Wpis z mikrobloga

@ZaplutyKarzelReakcji:
Poziom przekazu dobiera się do poziomu odbiorcy.
Natomiast mnie zastanawia inna rzecz czy za peło było lepiej pod tym względem?
Tzn w czasach gdy wszystkie tv mowiły to samo. I politycy tylko się kłocili
że o PO w TVN było 4 minuty a o SLD 3,30 minut.
I dla mnie osobiście to jest jakś wartość.
Ty możesz sobie włączyć TVN
Moja teściowa TVPis a ja mogę oglądać HBO :)
@Sl_w_k_1:
1. Na wykopie było porównanie ilości wystąpień partii rządzącej w tv. Nigdy nie było tak złe jak za PiS.
2. Jeżeli ktoś porównuje obecna TVP do czegokolwiek po 1989 r. To jest ślepy albo nie widział żadnego wydania wiadomości. O tym będą pisać w książkach historycznych
3. TVN jest stacja prywatna, podobnie jak tv republika i tv trwam. Za swoje pieniądze mogą robić co chcą. Można ich za to krytykować
@Majk_: Lis i Kraśko za Po też dobrze dawali (np. sto lat dla Tuska śpiewane u Lisa), ale fakt, że ta telewizja to porażka i ludzie popierający PiS w dużej części zdają sobie z tego sprawę. Zobacz sobie sondaże. Widać, że Kurski nie ma poparcia.
@Majk_: zapomniałeś dodać tagu #polityka. @Moderacja, dlaczego pozwalacie na notoryczne łamanie regulaminu?

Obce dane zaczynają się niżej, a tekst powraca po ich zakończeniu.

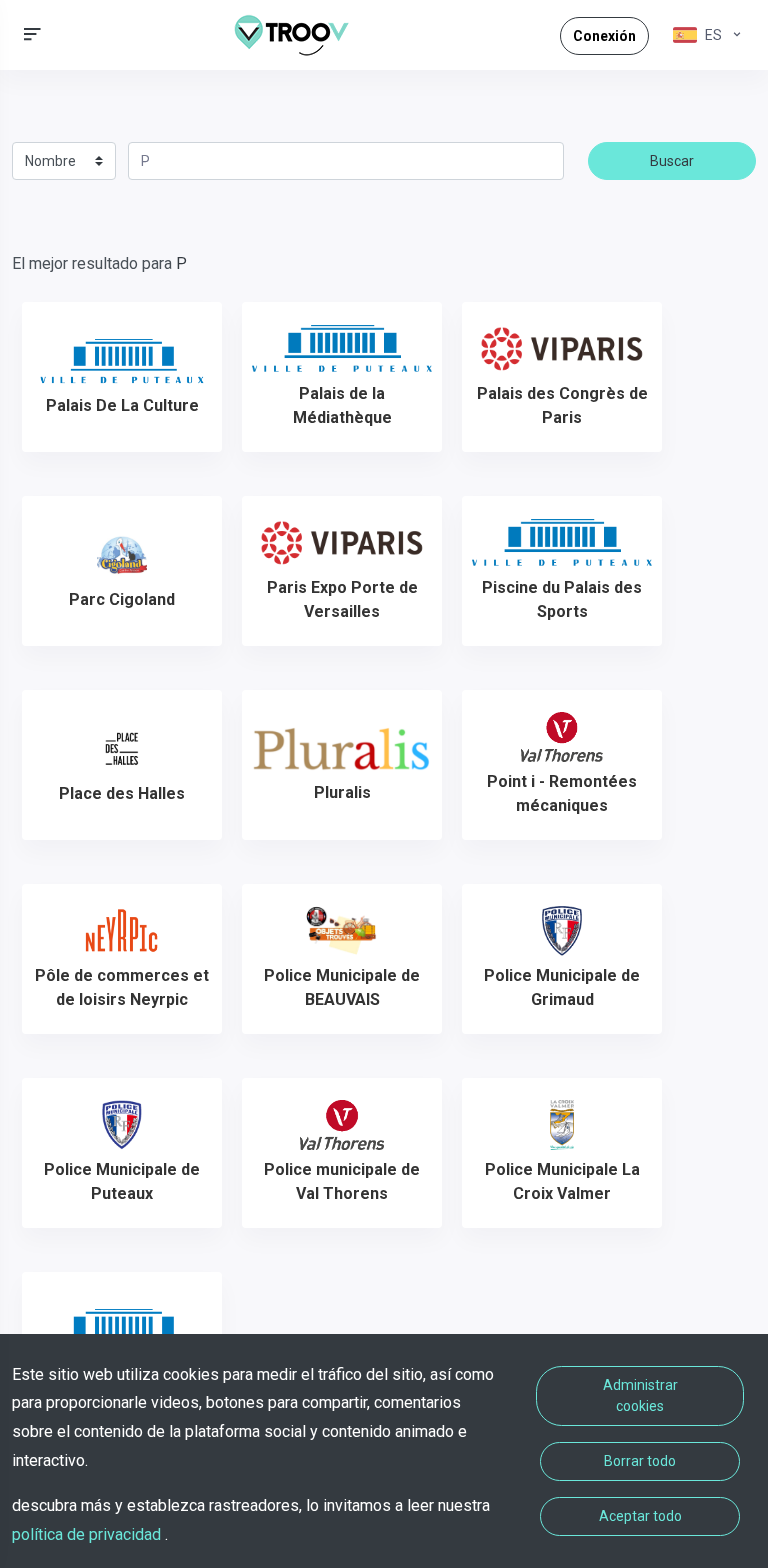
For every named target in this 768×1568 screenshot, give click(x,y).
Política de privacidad (88, 1534)
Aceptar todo (640, 1516)
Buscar (672, 161)
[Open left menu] (32, 34)
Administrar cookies (640, 1395)
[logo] (299, 35)
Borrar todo (640, 1461)
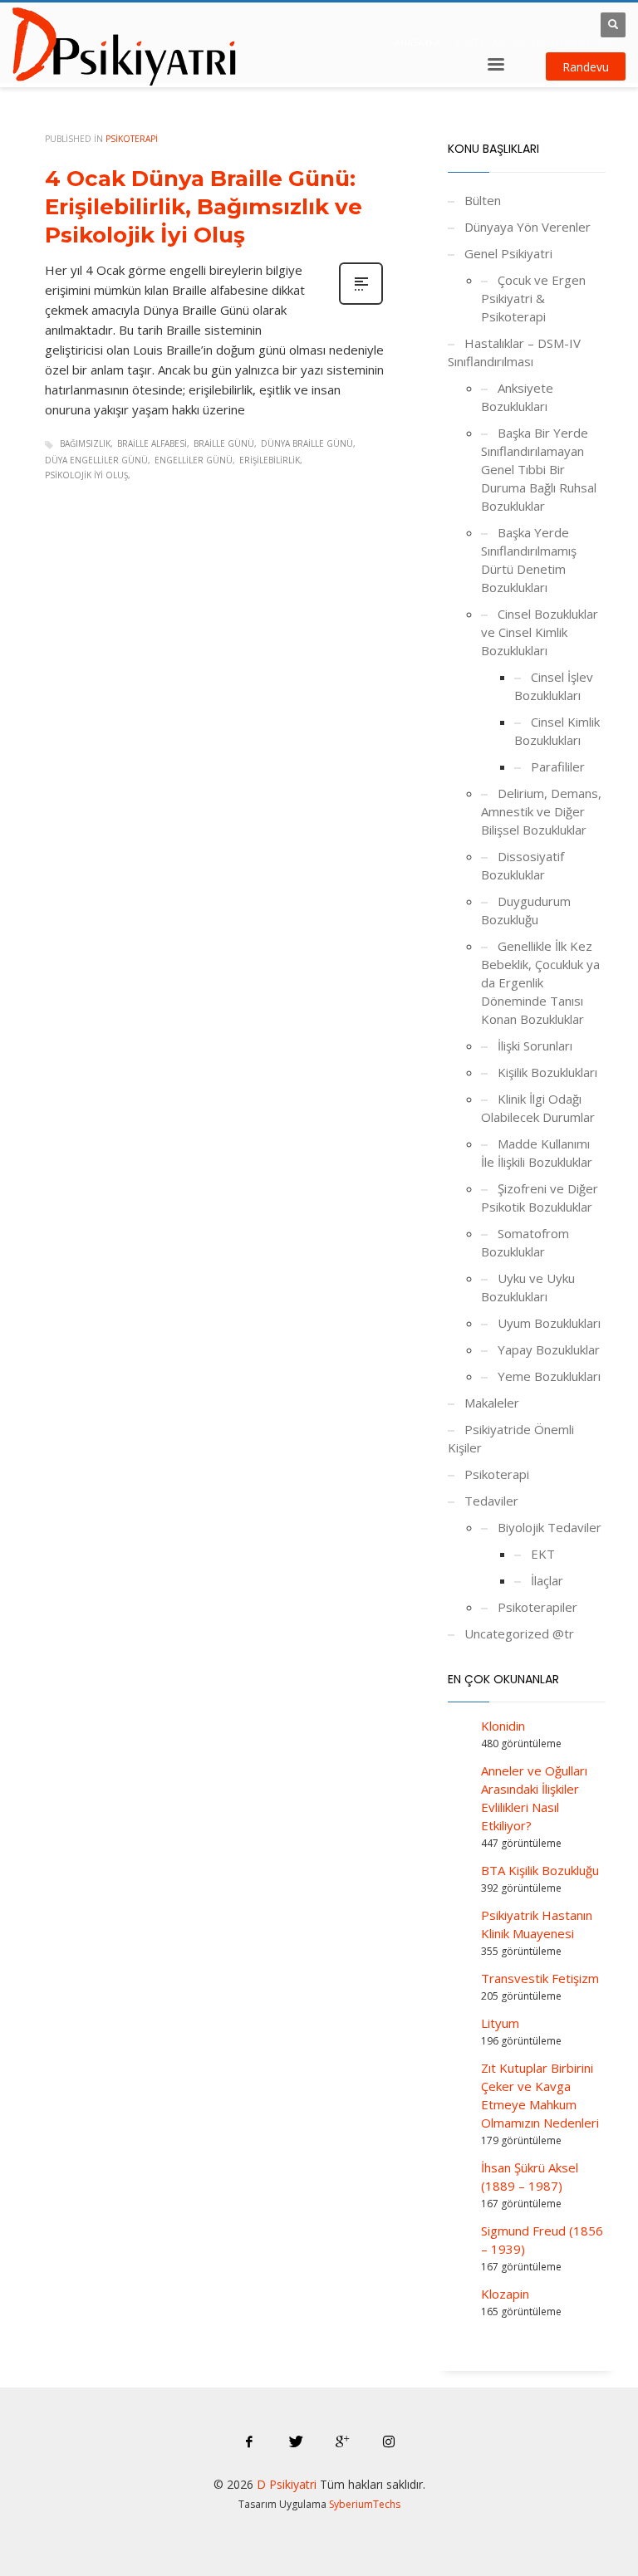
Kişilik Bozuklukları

A co do głupoty poszczególnych grup społecznych. Myślę, że jeszcze głupsi są czytelnicy GW, tudzież widzowie TVN. Oscylują, co prawda, wokół tego samego poziomu umysłowej indolencji co ci od TVP, ale w dodatku uważają się za mądrzejszych, nie dostrzegając, że są drugą stroną tego samego, propagandowego medalu.
@lewaq3000

Ale ja nie mowię o partii tylko o poziomie intelektualnym wyborców. Ten mem to tylko by pośmieszkować.

Czy adi już zapomniał jak paradował w wiecach komuchów z flagami ZSRR? Wujek stalin i i dziadek lenin byli wielkimi zwolennikami wolności słowa( ͡° ͜ʖ ͡°)
@Sl_w_k_1:

kompletnie nie zależy mi na Twoim plusie, ale z ogromną chęcią poznam motywy, które sprawiły, że uważasz jakobym był jedną ze stron tego medalu. Co do diagnozy z polaryzacją to się z Tobą zgadzam. Podobnie mam wątpliwości czy ktokolwiek poza klasą polityczną na tym zyskuje. Dyskusja publiczna sięga już od dawna granic absurdu.